(The Conversation) – At Thanksgiving dinner, lucky families will avoid impassioned discussions about religion and politics. But another argument is almost inevitable: white meat versus dark meat.
Light meat lovers claim dark meat is greasy; dark meat devotees complain that light meat is dry and lacks flavor. Few meat eaters are ambivalent on the matter.
But why do these different types of meat exist, and what underlies these differences? As a muscle physiologist, I can tell you it comes down to the metabolic and functional differences between various types of muscle.
Consider how turkeys move. Have you ever seen a flock of turkeys fly by? Of course not! If a turkey is threatened, it can take flight for brief periods in an attempt to escape. But these birds spend most of their time standing and walking.
These activities – walking and standing versus brief, panicked flight – are quite different. They’re supported by different kinds of muscles geared to these different functions, and you can see those differences on your dinner plate.
What makes dark meat dark?
Consider first the dark meat, which is found largely in the legs. This type of meat comes from muscles that get lots of use as turkeys spend their time walking around being turkeys.
Muscle physiologists call these sorts of muscles slow twitch or type I muscles. They are also called oxidative muscles, which refers to how they produce adenosine triphosphate, abbreviated as ATP. Think of ATP as a cell’s energy currency for performing a given function. Cells don’t need a job to earn this cash; they simply produce it.
* * * *
— REQUIRED WORK —
(a) Decide whether each statement agrees with the passage on turkey meat: (i) Dark meat is found largely in the legs. (ii) Turkeys spend most of their time in flight. (iii) Slow twitch muscles are also called oxidative muscles. Answer yes or no for each, quoting the words of the passage that settle it.
(b) Write the next part of the passage on turkey meat, picking up after its final sentence.

— DATA FOR REVIEW —
* * * *
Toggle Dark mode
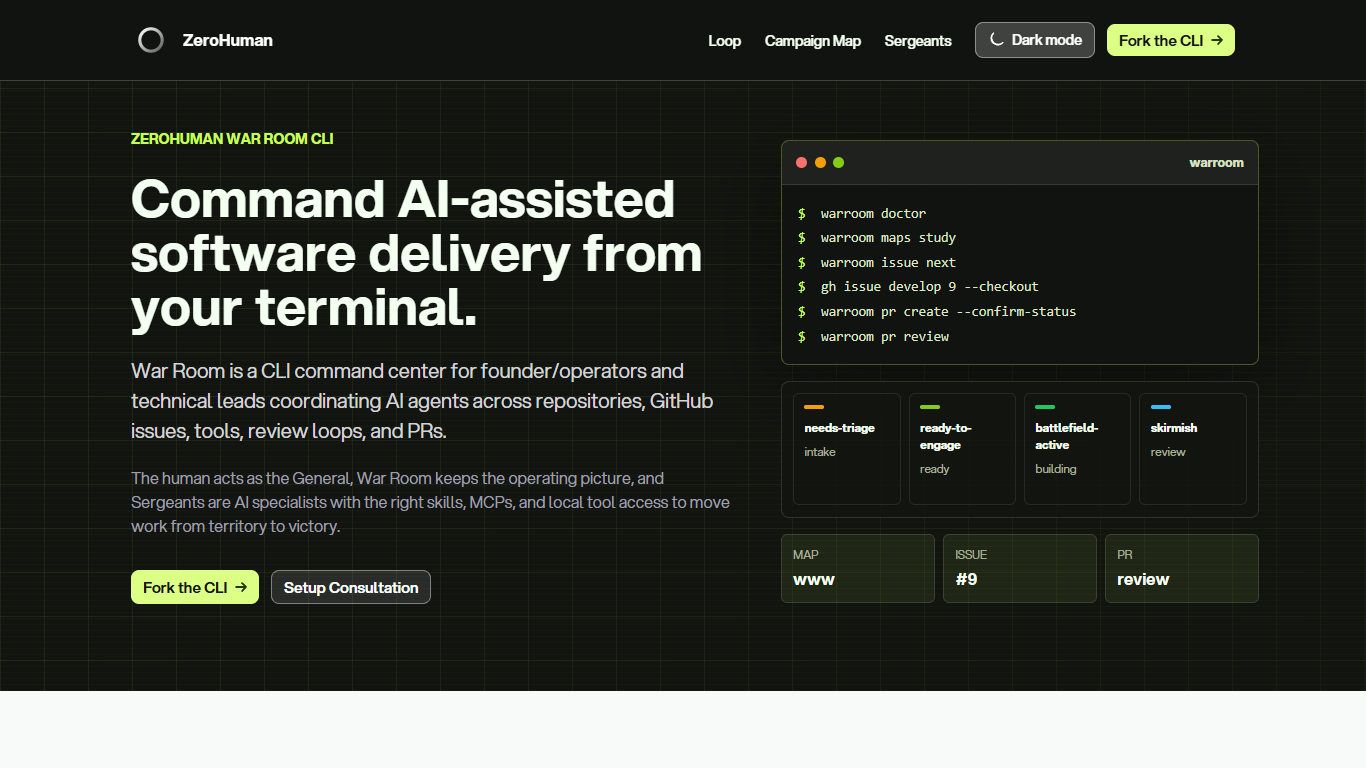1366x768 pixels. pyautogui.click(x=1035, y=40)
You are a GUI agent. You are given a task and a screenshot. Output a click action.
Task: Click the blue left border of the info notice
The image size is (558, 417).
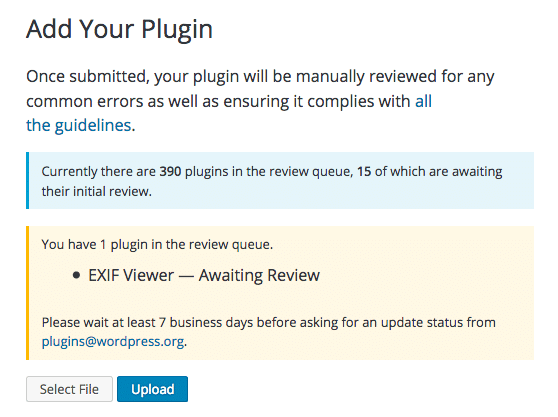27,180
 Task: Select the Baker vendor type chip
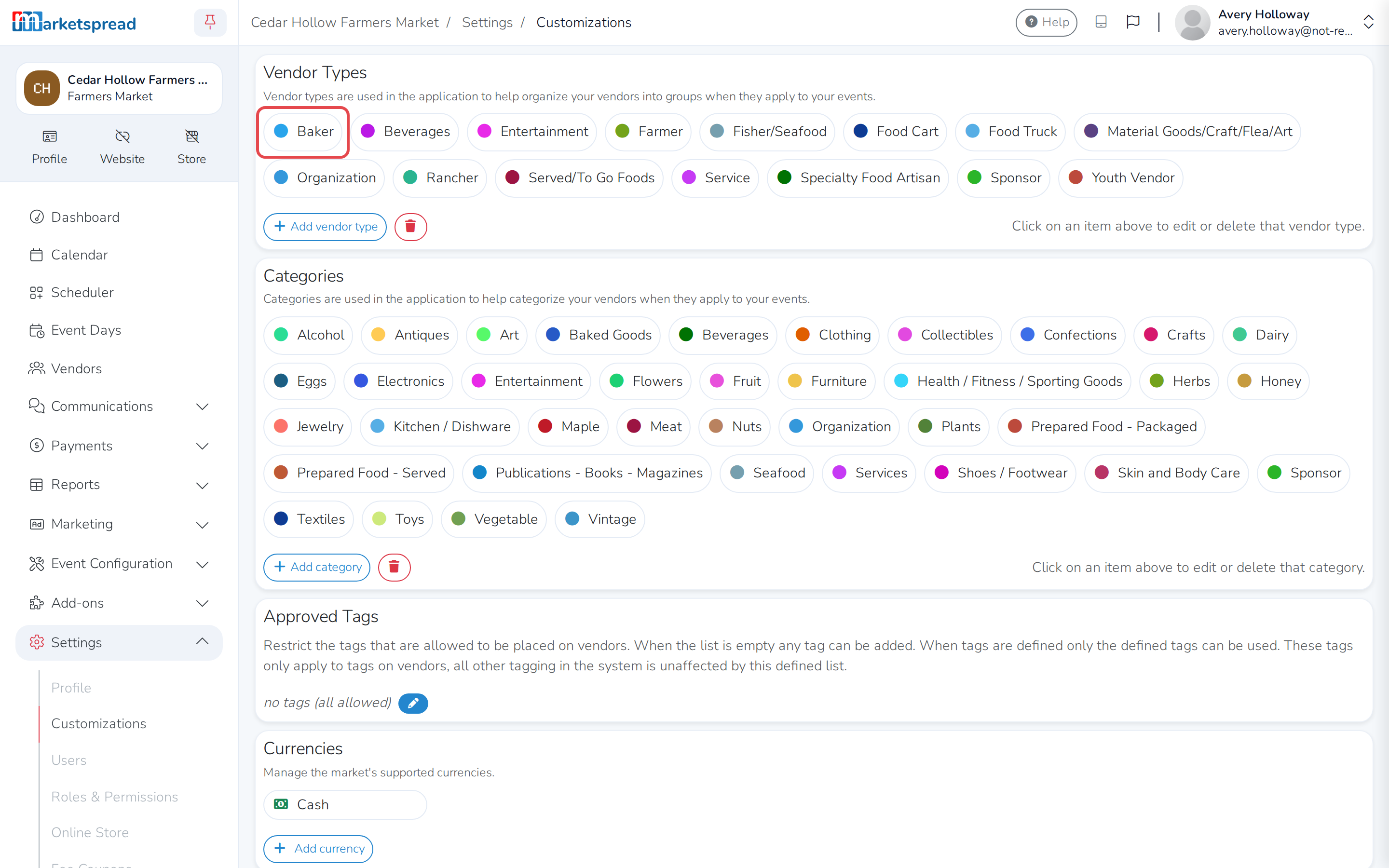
* * * *
— ANSWER SET —
(a)
(i) Yes: "Consider first the dark meat, which is found largely in the legs."
(ii) No: "But these birds spend most of their time standing and walking."
(iii) Yes: "They are also called oxidative muscles"

(b)
The muscles’ metabolism must be able to support them throughout their long, sustained activities. In this case, because lots of ATP must be produced over extended periods of time, the muscle cells rely on their organelles called mitochondria. The mitochondria are like factories that manufacture ATP.
It’s the mitochondria that lend dark meat one of its distinguishing (disgusting?) characteristics. They can use fat to produce ATP. Because of its higher muscle fat content, some people may perceive dark muscle as greasy, while others deem it delicious.
Mitochondria also require oxygen in order to function. They rely on an iron-containing protein called myoglobin, which shuttles oxygen from the blood to the mitochondria found inside muscle. Because of the large amount of myoglobin, these muscles appear dark.
What makes white meat light?
What about that drier, white meat? Again, it’s useful to first consider its function.
White meat is found largely in the breast muscles, which are used to create the explosive force needed for flight. But keep in mind that for turkeys, this flight is very short in duration: just long enough to escape a predator. This job is ideally suited for what physiologists call type II or fast twitch muscle.
This sort of activity is supported by a different means of ATP production – one that does not heavily rely on mitochondria or require oxygen. White muscles use a process called glycolysis, which requires carbohydrates to create ATP. They are light in color because of their low capacity to use oxygen during exercise; there is simply no need for a high abundance of the iron-rich oxygen shuttle, myoglobin.
White muscles have a low fat content because they don’t need and don’t have a large amount of mitochondria required to make ATP from fat. That’s why some people find this meat to be dry.
Different species of animals perform different jobs with their muscles. For instance, duck breast muscles must support very long duration flights, and like turkey legs, are dark in color and loaded with fat.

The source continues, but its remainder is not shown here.